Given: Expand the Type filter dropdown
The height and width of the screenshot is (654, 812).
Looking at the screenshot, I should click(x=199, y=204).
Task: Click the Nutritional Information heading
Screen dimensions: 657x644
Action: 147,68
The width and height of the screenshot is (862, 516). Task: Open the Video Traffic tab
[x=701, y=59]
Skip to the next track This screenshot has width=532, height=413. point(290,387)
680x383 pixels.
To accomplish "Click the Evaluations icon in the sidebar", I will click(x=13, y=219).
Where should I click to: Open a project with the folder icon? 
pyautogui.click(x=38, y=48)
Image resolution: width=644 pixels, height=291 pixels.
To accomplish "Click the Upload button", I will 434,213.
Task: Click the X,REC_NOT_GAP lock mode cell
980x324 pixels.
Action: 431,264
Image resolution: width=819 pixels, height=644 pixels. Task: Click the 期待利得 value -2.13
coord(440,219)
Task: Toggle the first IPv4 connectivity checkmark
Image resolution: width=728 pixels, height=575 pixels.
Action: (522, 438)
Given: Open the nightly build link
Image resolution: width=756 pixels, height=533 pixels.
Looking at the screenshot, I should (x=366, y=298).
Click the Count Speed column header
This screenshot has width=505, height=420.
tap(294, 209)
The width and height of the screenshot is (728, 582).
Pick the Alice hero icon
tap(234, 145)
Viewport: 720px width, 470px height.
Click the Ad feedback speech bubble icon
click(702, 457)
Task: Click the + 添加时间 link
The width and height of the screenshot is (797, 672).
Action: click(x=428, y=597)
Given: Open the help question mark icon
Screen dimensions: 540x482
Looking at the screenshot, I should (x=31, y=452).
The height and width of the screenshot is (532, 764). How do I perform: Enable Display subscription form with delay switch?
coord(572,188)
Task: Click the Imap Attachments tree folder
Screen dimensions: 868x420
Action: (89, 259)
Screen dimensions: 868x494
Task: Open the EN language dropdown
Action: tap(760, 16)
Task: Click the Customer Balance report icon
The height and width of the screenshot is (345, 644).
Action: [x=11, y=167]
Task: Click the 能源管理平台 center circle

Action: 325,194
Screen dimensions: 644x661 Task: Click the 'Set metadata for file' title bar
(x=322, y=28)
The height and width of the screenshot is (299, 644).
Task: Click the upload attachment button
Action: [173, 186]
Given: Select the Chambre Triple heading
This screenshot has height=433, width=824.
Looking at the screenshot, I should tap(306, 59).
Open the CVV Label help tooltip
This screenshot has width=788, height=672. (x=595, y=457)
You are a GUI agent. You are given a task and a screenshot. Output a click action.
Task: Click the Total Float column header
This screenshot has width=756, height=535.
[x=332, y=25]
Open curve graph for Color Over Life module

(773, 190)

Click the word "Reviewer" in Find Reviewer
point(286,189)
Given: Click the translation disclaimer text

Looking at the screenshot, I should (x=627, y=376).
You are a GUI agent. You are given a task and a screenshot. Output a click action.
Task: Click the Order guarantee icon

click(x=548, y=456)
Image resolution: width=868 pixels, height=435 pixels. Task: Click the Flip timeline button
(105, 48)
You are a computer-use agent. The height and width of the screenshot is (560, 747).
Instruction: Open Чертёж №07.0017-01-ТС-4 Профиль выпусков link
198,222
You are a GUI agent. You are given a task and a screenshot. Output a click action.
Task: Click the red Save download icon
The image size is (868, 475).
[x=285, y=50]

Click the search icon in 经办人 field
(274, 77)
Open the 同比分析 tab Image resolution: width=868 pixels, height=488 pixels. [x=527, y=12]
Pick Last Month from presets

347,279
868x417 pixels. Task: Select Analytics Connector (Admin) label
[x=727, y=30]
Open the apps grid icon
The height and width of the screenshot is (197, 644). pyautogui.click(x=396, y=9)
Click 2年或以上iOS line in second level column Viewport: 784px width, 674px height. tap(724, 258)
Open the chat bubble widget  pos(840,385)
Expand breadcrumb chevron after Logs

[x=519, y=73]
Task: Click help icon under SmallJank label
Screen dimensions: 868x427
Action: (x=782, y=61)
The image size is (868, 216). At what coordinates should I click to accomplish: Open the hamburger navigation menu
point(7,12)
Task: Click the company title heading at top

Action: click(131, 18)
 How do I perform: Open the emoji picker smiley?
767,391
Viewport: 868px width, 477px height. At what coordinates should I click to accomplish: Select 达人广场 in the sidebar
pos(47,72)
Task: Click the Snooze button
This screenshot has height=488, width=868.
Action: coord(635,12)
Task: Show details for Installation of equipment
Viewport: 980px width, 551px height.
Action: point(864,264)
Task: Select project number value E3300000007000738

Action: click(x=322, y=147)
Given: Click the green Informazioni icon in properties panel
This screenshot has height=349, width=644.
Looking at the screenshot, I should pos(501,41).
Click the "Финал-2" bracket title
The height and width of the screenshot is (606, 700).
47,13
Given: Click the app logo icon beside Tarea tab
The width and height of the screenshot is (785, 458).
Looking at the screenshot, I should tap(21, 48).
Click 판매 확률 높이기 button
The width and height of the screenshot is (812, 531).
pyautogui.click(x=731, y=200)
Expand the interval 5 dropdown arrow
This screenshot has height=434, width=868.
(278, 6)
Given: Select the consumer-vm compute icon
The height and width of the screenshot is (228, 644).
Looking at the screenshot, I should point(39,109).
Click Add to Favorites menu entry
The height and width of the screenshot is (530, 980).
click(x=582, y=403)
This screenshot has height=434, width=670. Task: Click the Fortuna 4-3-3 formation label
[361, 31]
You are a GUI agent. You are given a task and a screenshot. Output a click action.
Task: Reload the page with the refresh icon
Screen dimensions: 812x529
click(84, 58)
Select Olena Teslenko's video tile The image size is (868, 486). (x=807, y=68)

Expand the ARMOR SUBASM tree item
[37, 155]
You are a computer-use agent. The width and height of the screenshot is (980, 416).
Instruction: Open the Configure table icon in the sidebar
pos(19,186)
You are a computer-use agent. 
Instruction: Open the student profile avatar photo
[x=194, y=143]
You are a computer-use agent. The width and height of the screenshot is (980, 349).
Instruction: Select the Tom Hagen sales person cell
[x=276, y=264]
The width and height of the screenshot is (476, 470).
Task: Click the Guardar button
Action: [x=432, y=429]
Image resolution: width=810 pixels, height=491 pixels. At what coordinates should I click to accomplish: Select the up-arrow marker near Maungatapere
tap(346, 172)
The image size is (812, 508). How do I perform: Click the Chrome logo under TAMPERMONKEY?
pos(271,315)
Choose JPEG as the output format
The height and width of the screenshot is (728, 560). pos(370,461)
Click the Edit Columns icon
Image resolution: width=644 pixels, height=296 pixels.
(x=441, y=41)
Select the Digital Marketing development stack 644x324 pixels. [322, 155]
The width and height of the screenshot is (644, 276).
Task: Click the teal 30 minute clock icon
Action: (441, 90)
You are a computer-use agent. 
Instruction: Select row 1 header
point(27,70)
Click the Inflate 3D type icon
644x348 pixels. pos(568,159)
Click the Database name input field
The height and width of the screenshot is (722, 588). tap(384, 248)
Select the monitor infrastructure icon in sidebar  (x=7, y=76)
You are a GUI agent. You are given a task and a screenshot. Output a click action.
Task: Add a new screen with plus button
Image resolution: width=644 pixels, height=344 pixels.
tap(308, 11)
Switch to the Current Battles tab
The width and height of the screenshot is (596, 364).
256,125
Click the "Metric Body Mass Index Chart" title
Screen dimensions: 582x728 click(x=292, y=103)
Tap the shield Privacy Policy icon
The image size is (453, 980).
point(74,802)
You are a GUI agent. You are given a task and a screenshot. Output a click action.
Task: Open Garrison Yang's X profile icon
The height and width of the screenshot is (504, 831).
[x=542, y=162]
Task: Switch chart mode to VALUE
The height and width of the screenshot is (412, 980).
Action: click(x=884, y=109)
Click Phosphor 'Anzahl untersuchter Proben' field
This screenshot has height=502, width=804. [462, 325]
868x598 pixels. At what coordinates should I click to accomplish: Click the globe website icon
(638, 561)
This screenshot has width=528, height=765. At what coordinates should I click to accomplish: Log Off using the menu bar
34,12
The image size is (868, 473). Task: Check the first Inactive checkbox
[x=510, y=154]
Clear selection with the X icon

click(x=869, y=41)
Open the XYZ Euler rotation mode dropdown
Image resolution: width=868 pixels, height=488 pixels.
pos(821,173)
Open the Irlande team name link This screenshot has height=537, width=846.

*Exercise brief:*
Search the listing for "computer" and copy each line holding it.

*Answer to this exercise:*
You are a computer-use agent. The height and width of the screenshot is (560, 747).
You are a computer-use agent. The width and height of the screenshot is (980, 416).
You are a computer-use agent. 
You are a computer-use agent. The width and height of the screenshot is (980, 349).
You are a computer-use agent. 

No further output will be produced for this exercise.